- Selected passage:
ANDERSON: Yeah, they’re pre-1568—or 1368! [all laugh] And so our backs are to the congregation, and I like that; I like all of us looking at something else. And it’s that way in teaching, too, as you’re pointing to something else. Part of what was unsatisfying about doing readings for me, for this book, although I loved doing readings, too—or going to readings—is that it’s hard for me sometimes to think that the focus just isn’t on the poet or the writer. Ultimately that’s not true—the best poets and fiction writers and so on have that same stance, where you’re looking through them at what they’re looking at. But still it seems just really self-centered in a way, or at least it is for me—you know, my music, the music of my lines, has to carry the day, whereas when I preach, it’s ten minutes that leads into the Eucharist, and you can have a valid mass without a homily, but you can’t have a valid homily without a mass. And so it’s not exactly humility, but it’s my struggle with humility, or struggle with ego, that both poetry and the diaconate help me manage, even though they are both involved with that struggle still—and don’t keep me from trying to get published [laughs] and don’t keep me from trying to get better.
FOX: In writing about yourself and your life, I’m wondering if you have a situation I have, which is that I’m very open but some friends and family are very private.

(Word and element locating data)
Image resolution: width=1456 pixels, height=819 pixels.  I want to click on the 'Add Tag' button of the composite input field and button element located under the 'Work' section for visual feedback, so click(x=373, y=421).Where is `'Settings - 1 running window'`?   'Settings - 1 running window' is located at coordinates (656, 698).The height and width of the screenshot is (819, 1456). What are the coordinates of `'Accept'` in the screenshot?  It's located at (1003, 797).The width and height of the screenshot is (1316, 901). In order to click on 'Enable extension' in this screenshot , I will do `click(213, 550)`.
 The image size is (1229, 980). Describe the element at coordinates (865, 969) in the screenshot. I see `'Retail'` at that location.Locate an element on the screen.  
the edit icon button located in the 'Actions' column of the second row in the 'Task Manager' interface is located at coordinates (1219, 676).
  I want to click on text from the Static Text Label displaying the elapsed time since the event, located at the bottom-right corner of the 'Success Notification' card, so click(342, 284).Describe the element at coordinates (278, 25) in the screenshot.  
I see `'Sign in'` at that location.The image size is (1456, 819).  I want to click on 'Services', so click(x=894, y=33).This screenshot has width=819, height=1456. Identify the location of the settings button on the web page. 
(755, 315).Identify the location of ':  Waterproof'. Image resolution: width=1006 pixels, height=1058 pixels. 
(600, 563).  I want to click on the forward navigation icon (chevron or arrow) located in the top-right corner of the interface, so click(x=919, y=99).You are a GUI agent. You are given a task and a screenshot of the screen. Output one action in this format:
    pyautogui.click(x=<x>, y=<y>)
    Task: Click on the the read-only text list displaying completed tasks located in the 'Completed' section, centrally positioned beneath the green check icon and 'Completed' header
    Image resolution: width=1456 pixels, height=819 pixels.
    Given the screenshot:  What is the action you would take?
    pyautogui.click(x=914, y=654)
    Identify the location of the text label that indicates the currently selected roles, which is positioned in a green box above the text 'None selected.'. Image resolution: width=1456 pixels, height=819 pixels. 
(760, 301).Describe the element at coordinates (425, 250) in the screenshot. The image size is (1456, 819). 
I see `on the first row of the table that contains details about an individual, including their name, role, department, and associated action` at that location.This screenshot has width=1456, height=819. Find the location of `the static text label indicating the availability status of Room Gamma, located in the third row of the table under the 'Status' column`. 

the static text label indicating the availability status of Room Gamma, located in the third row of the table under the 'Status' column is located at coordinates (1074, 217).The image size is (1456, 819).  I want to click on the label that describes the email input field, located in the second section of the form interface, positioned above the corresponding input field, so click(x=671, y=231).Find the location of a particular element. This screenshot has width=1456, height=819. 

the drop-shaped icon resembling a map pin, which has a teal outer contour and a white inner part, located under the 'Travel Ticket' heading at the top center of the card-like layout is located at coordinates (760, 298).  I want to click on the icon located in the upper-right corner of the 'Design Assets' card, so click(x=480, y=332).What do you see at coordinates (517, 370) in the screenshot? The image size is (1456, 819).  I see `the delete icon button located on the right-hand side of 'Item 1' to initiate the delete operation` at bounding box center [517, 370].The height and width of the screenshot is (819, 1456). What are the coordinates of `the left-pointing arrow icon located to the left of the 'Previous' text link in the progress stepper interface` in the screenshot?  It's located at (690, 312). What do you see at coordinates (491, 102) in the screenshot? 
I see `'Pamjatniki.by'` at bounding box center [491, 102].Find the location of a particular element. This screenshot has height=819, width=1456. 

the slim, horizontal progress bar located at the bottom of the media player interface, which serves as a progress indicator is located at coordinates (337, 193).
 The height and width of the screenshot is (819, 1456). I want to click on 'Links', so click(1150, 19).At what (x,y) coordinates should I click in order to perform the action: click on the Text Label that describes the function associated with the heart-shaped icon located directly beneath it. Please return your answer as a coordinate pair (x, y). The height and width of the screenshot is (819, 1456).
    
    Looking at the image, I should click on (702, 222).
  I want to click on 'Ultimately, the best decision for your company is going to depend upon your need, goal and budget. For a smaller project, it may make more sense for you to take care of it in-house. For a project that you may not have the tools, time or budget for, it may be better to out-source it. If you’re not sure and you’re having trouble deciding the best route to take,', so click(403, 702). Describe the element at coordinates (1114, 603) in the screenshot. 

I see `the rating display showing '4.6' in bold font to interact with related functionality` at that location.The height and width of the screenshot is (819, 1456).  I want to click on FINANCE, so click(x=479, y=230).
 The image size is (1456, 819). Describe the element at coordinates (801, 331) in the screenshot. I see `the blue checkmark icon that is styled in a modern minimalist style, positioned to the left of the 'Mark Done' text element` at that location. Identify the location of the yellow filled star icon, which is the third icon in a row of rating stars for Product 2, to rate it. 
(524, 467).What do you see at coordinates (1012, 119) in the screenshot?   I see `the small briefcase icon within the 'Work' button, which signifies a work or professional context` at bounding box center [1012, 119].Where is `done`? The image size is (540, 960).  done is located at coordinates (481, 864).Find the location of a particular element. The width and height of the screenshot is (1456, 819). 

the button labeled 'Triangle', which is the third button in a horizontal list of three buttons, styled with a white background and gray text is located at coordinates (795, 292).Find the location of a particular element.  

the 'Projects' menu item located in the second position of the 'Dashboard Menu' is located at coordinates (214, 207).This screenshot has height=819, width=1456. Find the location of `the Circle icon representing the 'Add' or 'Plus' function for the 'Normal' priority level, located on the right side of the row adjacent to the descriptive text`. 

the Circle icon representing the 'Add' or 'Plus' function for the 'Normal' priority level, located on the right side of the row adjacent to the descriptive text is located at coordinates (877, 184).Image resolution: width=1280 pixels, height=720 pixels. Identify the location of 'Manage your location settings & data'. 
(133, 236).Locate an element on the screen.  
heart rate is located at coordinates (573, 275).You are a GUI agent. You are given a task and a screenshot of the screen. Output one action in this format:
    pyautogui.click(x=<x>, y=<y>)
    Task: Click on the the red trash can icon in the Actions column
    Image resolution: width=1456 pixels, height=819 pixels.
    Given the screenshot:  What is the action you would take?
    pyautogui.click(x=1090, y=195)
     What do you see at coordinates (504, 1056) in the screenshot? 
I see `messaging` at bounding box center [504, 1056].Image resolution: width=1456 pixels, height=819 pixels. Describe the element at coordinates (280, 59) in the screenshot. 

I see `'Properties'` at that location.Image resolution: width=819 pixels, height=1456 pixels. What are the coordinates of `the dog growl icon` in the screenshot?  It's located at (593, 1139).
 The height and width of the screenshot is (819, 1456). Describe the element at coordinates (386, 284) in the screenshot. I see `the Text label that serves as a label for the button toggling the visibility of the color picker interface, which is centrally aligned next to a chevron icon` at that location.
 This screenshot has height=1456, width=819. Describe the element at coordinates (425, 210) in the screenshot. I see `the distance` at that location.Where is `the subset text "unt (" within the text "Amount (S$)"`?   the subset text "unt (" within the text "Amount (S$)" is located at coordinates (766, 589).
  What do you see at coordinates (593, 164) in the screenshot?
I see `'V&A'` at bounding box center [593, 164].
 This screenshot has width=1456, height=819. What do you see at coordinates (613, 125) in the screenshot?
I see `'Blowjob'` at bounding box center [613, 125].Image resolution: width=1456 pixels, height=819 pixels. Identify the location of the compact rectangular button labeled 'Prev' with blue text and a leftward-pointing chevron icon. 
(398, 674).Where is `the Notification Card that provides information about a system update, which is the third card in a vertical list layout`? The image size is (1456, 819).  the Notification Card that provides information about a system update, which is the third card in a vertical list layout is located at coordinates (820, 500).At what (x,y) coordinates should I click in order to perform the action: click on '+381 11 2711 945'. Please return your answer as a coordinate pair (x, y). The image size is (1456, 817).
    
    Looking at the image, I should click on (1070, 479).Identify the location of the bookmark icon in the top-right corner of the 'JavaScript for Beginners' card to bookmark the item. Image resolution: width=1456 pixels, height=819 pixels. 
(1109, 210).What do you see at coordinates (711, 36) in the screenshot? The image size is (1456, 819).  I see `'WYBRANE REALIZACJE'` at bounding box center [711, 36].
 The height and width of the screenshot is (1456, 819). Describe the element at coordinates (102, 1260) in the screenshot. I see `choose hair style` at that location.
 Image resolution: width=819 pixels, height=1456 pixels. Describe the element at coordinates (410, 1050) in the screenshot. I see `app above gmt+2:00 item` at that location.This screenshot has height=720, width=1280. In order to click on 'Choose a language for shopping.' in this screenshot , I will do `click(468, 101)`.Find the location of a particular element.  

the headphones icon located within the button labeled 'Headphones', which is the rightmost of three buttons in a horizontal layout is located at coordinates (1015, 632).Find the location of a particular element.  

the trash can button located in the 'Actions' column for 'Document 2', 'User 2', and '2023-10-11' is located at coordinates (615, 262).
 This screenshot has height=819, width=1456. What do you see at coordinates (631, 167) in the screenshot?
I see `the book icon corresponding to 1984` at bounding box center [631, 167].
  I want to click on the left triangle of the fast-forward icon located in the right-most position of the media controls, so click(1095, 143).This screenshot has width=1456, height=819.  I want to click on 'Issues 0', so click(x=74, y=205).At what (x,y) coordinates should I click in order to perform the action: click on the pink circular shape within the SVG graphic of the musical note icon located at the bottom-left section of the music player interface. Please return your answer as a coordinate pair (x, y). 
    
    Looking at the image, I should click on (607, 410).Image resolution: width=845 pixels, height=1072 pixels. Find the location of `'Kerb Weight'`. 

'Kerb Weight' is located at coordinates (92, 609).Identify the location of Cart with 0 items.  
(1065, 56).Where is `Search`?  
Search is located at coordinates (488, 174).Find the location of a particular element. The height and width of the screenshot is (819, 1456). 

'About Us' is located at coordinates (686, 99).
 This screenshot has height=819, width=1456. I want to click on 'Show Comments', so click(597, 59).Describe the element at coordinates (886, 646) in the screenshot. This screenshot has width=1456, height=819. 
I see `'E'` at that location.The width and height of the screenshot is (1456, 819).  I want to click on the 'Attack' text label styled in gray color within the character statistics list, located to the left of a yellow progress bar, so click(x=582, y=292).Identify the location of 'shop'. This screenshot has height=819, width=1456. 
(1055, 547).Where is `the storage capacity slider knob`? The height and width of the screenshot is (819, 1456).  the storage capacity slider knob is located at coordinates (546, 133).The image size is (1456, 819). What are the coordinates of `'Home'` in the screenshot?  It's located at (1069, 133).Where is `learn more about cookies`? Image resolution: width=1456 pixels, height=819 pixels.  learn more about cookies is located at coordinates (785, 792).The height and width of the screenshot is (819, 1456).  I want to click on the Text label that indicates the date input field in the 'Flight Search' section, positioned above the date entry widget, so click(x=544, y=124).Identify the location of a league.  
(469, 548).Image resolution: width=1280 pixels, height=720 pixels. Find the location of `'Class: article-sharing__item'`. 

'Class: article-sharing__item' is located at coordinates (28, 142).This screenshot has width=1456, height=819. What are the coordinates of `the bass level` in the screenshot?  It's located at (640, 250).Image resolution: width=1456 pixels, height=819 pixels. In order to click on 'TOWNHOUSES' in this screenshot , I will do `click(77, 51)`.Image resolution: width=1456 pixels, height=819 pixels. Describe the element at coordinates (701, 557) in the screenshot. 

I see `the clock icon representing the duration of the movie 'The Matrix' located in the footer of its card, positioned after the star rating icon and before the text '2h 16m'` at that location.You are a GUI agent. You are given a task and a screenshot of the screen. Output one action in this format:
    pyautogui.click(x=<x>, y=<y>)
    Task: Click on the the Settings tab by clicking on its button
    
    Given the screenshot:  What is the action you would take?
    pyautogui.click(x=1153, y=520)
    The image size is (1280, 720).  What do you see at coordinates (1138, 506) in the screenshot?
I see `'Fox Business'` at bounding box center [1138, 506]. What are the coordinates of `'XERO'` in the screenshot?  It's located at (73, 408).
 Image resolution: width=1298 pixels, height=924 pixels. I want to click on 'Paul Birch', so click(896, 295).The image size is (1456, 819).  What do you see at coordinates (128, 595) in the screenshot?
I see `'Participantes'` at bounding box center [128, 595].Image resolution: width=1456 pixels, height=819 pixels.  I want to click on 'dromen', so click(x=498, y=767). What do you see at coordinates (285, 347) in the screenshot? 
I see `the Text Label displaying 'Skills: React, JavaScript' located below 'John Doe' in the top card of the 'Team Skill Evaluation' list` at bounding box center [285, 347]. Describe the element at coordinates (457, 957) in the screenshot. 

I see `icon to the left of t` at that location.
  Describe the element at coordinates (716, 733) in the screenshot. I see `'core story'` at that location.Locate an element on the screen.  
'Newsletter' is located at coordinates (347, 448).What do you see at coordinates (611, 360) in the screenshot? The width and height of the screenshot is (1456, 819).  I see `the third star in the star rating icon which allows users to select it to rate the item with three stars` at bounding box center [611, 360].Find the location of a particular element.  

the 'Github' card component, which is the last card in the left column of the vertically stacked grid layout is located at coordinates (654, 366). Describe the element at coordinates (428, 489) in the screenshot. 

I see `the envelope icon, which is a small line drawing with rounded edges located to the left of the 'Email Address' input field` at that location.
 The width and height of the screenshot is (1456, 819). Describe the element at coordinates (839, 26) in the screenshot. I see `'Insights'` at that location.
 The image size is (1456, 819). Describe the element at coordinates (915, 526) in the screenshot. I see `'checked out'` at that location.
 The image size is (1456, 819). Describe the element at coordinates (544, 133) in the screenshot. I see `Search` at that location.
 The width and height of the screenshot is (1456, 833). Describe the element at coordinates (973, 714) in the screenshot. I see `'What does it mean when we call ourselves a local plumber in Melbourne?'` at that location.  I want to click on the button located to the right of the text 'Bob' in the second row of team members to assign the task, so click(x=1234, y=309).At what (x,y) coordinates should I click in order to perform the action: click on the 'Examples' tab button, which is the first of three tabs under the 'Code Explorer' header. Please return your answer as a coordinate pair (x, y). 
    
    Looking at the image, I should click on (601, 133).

- Challenge:
Print the interview passage about poetry and preaching again in full, word for word.

- Response for this exercise:
ANDERSON: Yeah, they’re pre-1568—or 1368! [all laugh] And so our backs are to the congregation, and I like that; I like all of us looking at something else. And it’s that way in teaching, too, as you’re pointing to something else. Part of what was unsatisfying about doing readings for me, for this book, although I loved doing readings, too—or going to readings—is that it’s hard for me sometimes to think that the focus just isn’t on the poet or the writer. Ultimately that’s not true—the best poets and fiction writers and so on have that same stance, where you’re looking through them at what they’re looking at. But still it seems just really self-centered in a way, or at least it is for me—you know, my music, the music of my lines, has to carry the day, whereas when I preach, it’s ten minutes that leads into the Eucharist, and you can have a valid mass without a homily, but you can’t have a valid homily without a mass. And so it’s not exactly humility, but it’s my struggle with humility, or struggle with ego, that both poetry and the diaconate help me manage, even though they are both involved with that struggle still—and don’t keep me from trying to get published [laughs] and don’t keep me from trying to get better.
FOX: In writing about yourself and your life, I’m wondering if you have a situation I have, which is that I’m very open but some friends and family are very private.